PROBLEM DETAILS: Exactly how many lines below mention "Your"? Answer with that number alone.

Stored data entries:
┌────────
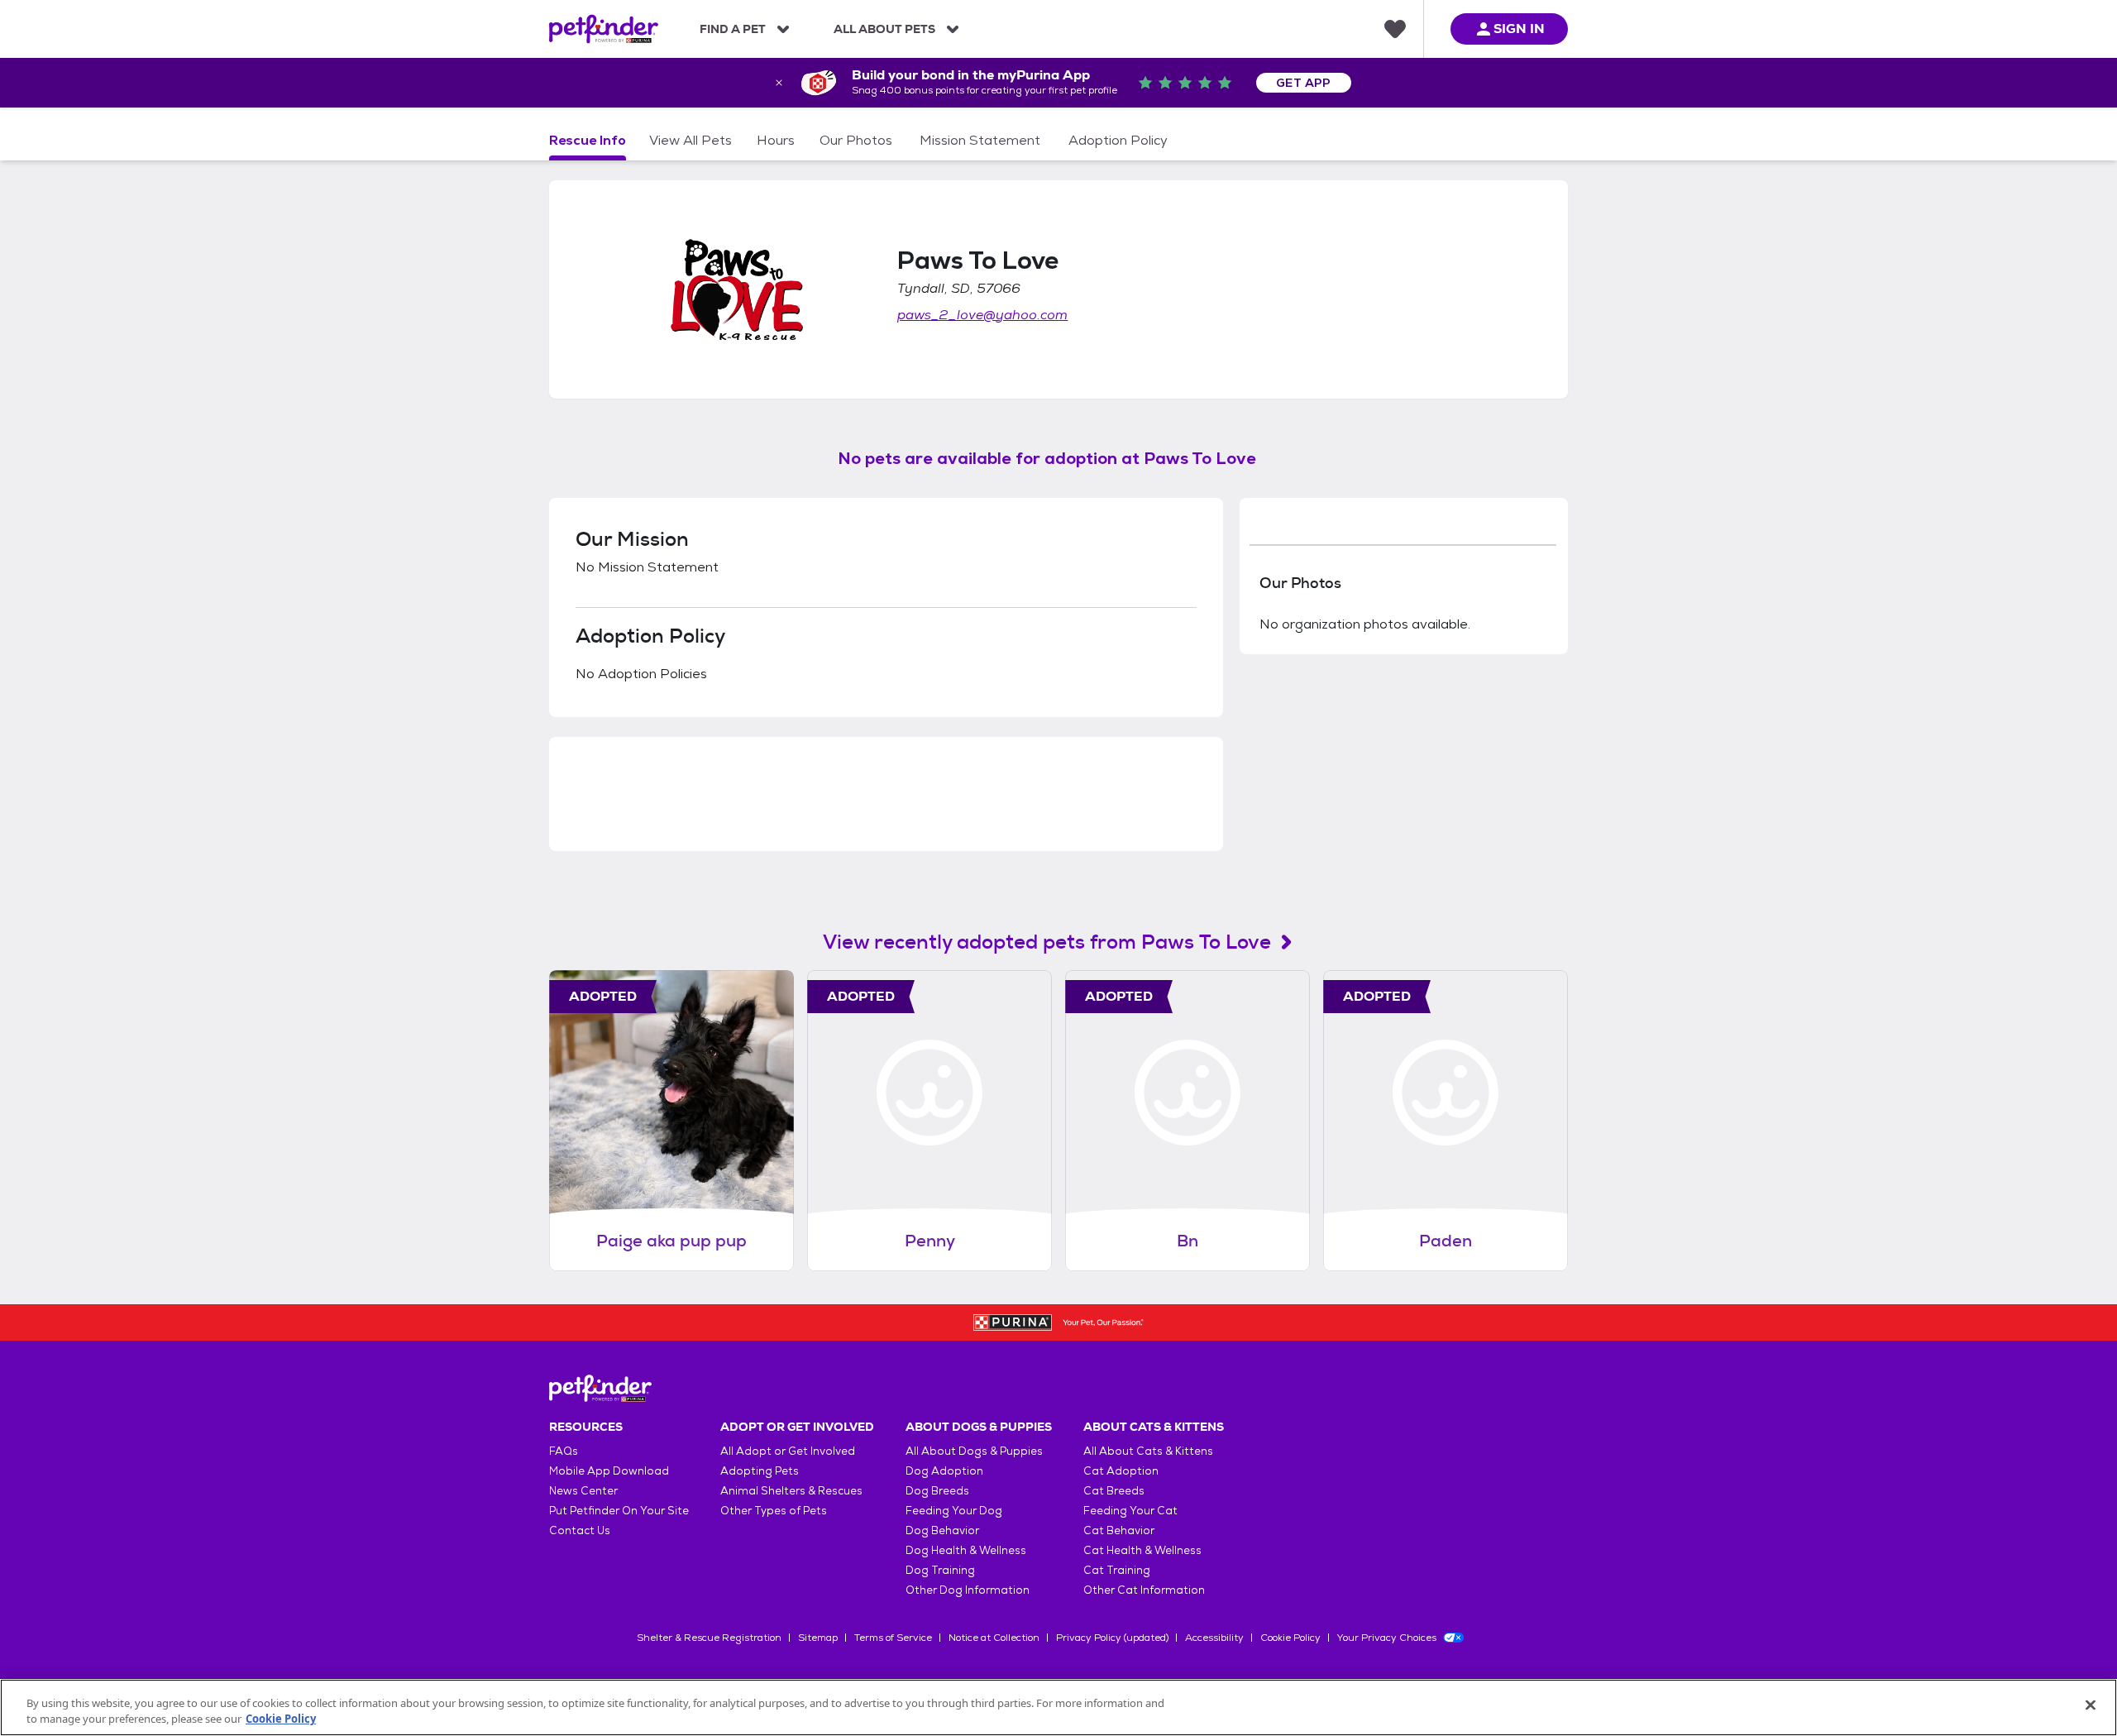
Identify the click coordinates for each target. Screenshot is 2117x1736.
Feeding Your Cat (1130, 1511)
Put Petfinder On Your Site (619, 1511)
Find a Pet (733, 29)
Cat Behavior (1118, 1530)
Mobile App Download (609, 1471)
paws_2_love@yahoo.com (982, 314)
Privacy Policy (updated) (1112, 1637)
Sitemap (818, 1637)
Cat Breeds (1114, 1491)
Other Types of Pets (773, 1511)
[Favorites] (1395, 29)
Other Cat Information (1144, 1590)
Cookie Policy (1290, 1637)
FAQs (563, 1451)
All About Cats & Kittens (1148, 1451)
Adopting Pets (759, 1471)
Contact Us (579, 1530)
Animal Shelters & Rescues (791, 1491)
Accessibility (1214, 1637)
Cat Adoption (1121, 1471)
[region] (1058, 1707)
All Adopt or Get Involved (787, 1451)
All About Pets (884, 29)
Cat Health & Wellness (1142, 1550)
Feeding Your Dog (954, 1511)
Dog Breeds (937, 1491)
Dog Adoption (944, 1471)
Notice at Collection (994, 1637)
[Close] (2090, 1705)
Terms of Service (893, 1637)
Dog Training (940, 1570)
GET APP (1303, 82)
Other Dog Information (968, 1590)
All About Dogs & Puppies (974, 1451)
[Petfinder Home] (603, 29)
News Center (583, 1491)
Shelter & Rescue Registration (709, 1637)
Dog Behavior (942, 1530)
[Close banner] (779, 82)
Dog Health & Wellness (966, 1550)
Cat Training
└────────
RESPONSE: 3